Stage 2:  Data preprocessing stage to produce structured data in csv format also stored in Cloud Object Storage. As columns in the csv file we suggest date, geographic location, url, and sentiment analysis.

In [None]:
import lithops

In [None]:
from transformers import pipeline
from custom_snscrape.twitter import Tweet

def map_preprocess(obj) -> dict:

    data_body_str = obj.data_stream.read().decode('utf-8')    
    tweet = Tweet.from_json(data_body_str)


    # if tweet.lang is not a supported language, translate it:
    # https://huggingface.co/transformers/main_classes/pipelines.html#transformers.TranslationPipeline

    #nlp = pipeline("ner")
    # https://huggingface.co/transformers/task_summary.html#named-entity-recognition


    # this model is the best one, I tested the others available and they're quite bad...
    classifier = pipeline('sentiment-analysis', model="nlptown/bert-base-multilingual-uncased-sentiment") # return_all_scores=True? to make better charts perhaps?
    sentiment = classifier(tweet.content)

    # if it has any attached image:
    # https://huggingface.co/transformers/main_classes/pipelines.html#transformers.ImageClassificationPipeline
    # or text-generation??

    # tweet.media.previewUrl if tweet.media and tweet.media.type == 'photo' else None

    
    # TODO: Think if we should return a list of results (storing scrapped list of tweets inside a single bucket entry) so that a single func 
    # inferences on multiple tweets

    # TODO: Perhaps cast it all to string so we don't have to import the library inside reduce_to_csv
    return { 'id': tweet.id,
             'user': tweet.user,
             'content': tweet.content,
             'lang': tweet.lang,
             'coordinates': tweet.coordinates,
             'retweetCount': tweet.retweetCount,
             'likeCount': tweet.likeCount,
             'quoteCount': tweet.quoteCount,
             'replyCount': tweet.replyCount,
             'mentionedUsers': tweet.mentionedUsers,
             'outlinks': tweet.outlinks,
             'sentiment': sentiment[0]['label'] }


In [None]:
import csv
from io import StringIO


def reduce_to_csv(results, storage):
    
    # BUG: Because we are passing dataclasses from a pickled module inside map() function as its results, we must
    # import something from the library that contains the dataclasses or lithops won't find it.
    # If you don't believe me, remove this line :)
    from custom_snscrape.twitter import Tweet
    #############################################################################################################

    column_names = results[0].keys()
    csv_buffer = StringIO()

    with StringIO() as csv_buffer:
        dict_writer = csv.DictWriter(csv_buffer, column_names)
        dict_writer.writeheader()
        dict_writer.writerows(results)

        storage.put_object(bucket=storage.bucket,
                        key='test.csv',
                        body=csv_buffer.getvalue())

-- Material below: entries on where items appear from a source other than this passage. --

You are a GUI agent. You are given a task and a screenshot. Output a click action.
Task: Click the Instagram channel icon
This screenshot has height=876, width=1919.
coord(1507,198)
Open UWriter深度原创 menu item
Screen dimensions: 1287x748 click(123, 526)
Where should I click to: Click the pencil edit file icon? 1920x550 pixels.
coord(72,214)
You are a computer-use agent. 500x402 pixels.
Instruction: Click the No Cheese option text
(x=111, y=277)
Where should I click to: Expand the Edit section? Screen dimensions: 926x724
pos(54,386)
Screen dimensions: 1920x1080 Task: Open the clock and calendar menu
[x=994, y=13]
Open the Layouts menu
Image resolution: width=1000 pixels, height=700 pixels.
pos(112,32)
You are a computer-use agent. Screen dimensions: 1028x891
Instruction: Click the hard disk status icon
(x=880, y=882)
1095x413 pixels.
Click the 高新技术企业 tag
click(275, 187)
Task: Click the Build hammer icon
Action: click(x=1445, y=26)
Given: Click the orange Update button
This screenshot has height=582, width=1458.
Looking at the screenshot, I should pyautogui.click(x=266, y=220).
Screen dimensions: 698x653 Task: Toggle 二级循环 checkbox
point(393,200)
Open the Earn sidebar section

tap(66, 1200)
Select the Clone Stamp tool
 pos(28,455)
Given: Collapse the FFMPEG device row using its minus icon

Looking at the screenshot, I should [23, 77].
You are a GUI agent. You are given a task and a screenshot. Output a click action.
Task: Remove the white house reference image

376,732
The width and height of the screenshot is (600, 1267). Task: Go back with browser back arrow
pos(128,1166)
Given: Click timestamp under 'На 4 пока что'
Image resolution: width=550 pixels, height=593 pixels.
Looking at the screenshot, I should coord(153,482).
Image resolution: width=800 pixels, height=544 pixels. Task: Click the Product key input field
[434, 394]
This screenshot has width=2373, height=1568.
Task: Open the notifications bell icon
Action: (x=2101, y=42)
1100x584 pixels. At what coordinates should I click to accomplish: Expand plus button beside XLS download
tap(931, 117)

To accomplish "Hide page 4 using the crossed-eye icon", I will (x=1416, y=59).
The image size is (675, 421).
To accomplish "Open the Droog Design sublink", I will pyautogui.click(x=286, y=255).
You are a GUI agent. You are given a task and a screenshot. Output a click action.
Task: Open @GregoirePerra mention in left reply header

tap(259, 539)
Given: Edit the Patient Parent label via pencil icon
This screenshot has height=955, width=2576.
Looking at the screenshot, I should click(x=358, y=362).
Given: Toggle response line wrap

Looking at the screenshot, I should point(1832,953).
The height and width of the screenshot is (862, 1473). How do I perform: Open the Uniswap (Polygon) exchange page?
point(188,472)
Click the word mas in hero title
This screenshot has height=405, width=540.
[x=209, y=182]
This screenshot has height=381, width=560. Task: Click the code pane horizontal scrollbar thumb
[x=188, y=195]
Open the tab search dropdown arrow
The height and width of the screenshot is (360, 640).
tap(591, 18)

    return "reduced result to cos://{}/test.csv output and stored it".format(storage.bucket)

In [None]:
hashtags = []

# Retrieve hashtags from Stage 1 notebook
%store -r hashtags

if len(hashtags) == 0:
    print('You have not defined any hashtags yet (use Stage 1 notebook or the \'hashtags\' variable directly)')

# Prepend bucket name and append / to the hashtags
bucket_name = lithops.Storage().bucket
data_location = [bucket_name+'/'+htag+'/' for htag in hashtags]

In [None]:
with lithops.FunctionExecutor(runtime='gilarasa/lithops-cloudbutton-challenge-py3.9:0.5', runtime_memory=2048) as fexec:
  # , log_level='debug'

  #  TODO: should aggregate in chunks the tweets so that a single function can preprocess multiple tweets

  fexec.map_reduce(map_preprocess, data_location, reduce_to_csv) # obj_chunk_number is used to divide the input string in chunks, so not to be used unless we store more than one tweet in each object (a list of tweets)
  print(fexec.get_result())